Now is the winter of our discontent: the infant local authorities, faced by severe financial pressure forced upon them largely by the Scottish Office, are making threatening noises regarding cuts that will inevitably reduce the quality of school provision.

Unable to close schools due to parent power some councils appear to be opting for the soft option of reducing the number of teaching staff on the payroll. Threats of compulsory redundancies in Glasgow have already led to unions balloting members on industrial action. The outlook for many teachers is bleak, especially those who are in the "firing line": the unpromoted and those on the supply circuit.

Promotion today is markedly harder to achieve. A glance through the appointments pages confirms this. Increasingly, especially in the social subjects, posts are merged to produce hybrid jobs such as "APT Modern StudiesHistory" or even "PT Social Subjects". On the horizon there is much speculation that early retirement schemes will be curtailed in the light of councils having to make a larger input into the pensions of those desperately seeking a "Get out of jail early card". And who honestly believes that councils won't have to bite the bullet sooner rather than later and close schools with the attendant loss of promoted posts? Save Our Schools campaigners may have won a battle but Cut Our Council Tax crusaders will win the war.
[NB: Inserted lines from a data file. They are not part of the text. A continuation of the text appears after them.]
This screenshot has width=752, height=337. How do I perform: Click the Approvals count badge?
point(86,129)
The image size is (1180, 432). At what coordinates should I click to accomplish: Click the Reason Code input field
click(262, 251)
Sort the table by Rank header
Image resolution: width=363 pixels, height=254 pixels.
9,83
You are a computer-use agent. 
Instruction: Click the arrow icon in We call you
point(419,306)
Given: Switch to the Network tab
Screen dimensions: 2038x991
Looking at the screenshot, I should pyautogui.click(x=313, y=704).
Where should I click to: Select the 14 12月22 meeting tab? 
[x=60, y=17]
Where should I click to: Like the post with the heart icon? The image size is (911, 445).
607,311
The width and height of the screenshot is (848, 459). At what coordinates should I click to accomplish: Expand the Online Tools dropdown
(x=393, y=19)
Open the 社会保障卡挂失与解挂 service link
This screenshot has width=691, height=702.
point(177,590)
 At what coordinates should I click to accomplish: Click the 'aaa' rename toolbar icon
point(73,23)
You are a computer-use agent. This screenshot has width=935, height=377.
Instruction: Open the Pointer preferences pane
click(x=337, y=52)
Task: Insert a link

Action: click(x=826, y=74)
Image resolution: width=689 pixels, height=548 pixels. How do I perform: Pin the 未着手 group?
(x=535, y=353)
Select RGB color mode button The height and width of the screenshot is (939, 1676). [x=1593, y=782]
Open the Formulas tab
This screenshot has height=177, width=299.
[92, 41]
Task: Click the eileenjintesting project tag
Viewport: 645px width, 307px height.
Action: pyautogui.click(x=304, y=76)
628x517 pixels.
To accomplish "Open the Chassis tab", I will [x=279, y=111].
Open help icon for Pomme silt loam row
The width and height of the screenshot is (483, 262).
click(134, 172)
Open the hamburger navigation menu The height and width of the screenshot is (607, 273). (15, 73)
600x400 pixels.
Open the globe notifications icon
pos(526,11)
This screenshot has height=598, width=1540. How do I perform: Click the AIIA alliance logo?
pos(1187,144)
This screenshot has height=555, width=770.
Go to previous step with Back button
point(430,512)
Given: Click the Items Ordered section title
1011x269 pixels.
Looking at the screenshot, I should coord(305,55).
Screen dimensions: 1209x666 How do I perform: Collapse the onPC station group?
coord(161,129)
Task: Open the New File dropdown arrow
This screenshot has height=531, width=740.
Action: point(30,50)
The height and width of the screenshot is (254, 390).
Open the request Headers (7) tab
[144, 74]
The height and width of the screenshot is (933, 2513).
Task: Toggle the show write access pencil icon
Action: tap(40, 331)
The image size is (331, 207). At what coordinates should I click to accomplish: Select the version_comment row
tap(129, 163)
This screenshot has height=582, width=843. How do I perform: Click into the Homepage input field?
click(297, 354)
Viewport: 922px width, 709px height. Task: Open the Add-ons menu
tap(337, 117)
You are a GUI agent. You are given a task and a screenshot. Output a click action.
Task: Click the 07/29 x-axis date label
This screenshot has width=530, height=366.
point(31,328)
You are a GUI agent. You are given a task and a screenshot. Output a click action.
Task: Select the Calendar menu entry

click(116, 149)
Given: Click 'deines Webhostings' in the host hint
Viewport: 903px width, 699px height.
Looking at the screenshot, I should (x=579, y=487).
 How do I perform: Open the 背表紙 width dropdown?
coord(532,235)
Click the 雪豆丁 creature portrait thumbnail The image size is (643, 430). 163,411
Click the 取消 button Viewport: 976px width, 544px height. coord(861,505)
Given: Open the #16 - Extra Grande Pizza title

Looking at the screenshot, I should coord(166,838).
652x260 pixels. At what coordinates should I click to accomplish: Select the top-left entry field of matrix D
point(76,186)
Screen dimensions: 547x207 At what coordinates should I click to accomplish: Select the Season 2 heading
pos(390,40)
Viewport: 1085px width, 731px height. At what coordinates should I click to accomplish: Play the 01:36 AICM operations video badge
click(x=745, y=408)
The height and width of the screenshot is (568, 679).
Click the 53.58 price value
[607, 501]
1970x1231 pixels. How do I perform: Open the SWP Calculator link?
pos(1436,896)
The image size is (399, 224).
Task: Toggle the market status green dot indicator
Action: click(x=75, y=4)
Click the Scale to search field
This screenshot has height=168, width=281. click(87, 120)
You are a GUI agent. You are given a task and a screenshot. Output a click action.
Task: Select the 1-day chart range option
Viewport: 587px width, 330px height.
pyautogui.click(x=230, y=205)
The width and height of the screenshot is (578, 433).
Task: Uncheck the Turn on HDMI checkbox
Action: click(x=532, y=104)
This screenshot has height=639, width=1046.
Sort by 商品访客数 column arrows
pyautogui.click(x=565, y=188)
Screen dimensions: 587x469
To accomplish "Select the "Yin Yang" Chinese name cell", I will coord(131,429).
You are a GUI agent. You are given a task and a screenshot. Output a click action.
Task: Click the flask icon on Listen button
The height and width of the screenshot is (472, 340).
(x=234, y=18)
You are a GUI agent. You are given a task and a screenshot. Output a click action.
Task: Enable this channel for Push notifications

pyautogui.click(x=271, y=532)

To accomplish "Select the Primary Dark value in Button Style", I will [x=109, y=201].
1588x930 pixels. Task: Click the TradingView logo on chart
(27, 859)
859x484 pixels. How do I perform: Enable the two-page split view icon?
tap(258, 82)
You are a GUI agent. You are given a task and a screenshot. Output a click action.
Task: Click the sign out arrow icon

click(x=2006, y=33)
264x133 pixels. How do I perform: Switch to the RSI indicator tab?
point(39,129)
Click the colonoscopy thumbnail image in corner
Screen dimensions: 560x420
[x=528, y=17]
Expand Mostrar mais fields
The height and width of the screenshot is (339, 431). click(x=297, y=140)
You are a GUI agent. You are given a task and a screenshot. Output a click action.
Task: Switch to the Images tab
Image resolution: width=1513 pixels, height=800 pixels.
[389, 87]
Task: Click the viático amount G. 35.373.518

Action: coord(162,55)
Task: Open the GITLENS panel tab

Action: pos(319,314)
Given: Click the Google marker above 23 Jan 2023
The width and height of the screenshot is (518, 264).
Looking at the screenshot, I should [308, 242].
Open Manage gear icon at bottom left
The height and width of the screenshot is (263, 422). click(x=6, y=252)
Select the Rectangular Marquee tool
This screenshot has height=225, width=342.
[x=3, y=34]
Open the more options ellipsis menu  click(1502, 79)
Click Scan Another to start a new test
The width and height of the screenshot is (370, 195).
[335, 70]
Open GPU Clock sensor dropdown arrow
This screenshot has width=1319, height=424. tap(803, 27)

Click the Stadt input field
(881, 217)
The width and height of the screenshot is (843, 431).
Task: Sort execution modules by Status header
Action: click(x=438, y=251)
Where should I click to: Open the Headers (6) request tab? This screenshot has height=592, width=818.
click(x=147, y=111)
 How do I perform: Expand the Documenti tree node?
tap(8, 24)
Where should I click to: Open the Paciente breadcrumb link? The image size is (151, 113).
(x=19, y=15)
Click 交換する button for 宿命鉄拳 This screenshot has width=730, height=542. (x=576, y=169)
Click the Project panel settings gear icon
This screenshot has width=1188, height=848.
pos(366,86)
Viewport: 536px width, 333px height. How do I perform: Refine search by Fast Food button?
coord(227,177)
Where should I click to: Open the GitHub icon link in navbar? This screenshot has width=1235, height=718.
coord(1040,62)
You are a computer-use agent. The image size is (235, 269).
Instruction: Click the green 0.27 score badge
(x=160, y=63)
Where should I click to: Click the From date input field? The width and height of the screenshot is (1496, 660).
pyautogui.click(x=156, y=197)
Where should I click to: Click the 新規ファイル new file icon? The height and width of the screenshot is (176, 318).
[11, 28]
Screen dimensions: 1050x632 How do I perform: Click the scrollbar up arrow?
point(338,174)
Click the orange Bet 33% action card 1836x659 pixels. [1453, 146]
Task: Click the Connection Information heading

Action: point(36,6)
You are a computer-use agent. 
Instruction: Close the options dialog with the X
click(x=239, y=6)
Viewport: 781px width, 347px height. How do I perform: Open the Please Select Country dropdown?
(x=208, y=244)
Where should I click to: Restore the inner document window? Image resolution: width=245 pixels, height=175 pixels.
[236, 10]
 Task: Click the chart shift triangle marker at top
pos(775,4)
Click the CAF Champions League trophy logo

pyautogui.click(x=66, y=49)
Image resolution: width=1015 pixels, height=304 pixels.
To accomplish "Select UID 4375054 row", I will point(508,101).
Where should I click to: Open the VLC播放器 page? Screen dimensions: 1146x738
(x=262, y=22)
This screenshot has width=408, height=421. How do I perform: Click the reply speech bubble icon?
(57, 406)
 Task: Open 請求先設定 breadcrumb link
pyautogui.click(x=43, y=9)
Given that the number of promoted posts has decreased markedly in recent years, talk of a "career" in teaching has a somewhat hollow ring. Doing a good job of work in the classroom is no longer considered to be enough to merit an interview. There is an unspoken requirement to take on further duties. Even those souls who are desperate enough to get involved in unpaid "voluntary" guidance work in an attempt to curry favour find that the promotion ladder is often illusory. The carrot remains out of reach and thwarted ambition can be difficult to live with.

If a generation of able teachers are to be stymied as a result of lack of opportunities for advancement, should not the professional associations drive for change in the salary structure to provide an incentive for the classroom teacher?

This proposal is not revolutionary. Indeed only last year the introduction to a paper from the Educational Institute of Scotland stated that "the principles of EIS policy on salaries structure endorse the need to provide incentives for the unpromoted classroom teacher at the top of the basic scale, the need to narrow the differentials between the basic scale and the promoted scale". The present straight percentage distribution system is failing thousands of dedicated staff. Mindful of Andrew Lane's quip "He uses statistics as a drunken man uses a lamppost - for support rather than illumination", I hope the following will enlighten salary negotiators in this years' pay talks.

In 1986, the highest paid headteacher earned 63 per cent more than a top of the scale unpromoted teacher. Today that figure is 135 per cent. A more marked process has been going on with the salaries of principal teachers and assistant headteachers. In 1991, an AHT earned Pounds 672 more than the highest paid PT (Pounds 24,174 and Pounds 23,502 respectively). Today that figure is Pounds 2,700. In five short years the differential has more than quadrupled.

The only differential that has reduced in the past 10 years has been that between teachers and other groups of workers. For the past eight years teacher pay has failed to keep up with the index of average earnings. An unpromoted teacher at the top of the scale earns just over Pounds 1,000 more than the average wage for manual and non-manual workers. Almost certainly, this time next year teachers on the basic scale will fall below the figure for average earnings. There has never been a better time for teachers to press for change.

This article should not be seen as an anti-management rant. It is all very well to be told again and again that the ordinary classroom teacher is the most important person in the school but platitudes don't pay the bills. Management can rightly claim that their workload has increased but does anyone doubt the stresses caused by the increased workload for ordinary teachers? Higher Still, 5-14 and better SCE results depend on the classroom teacher.

The indians are restless.

Hugh Reilly teaches at Holyrood Secondary, Glasgow.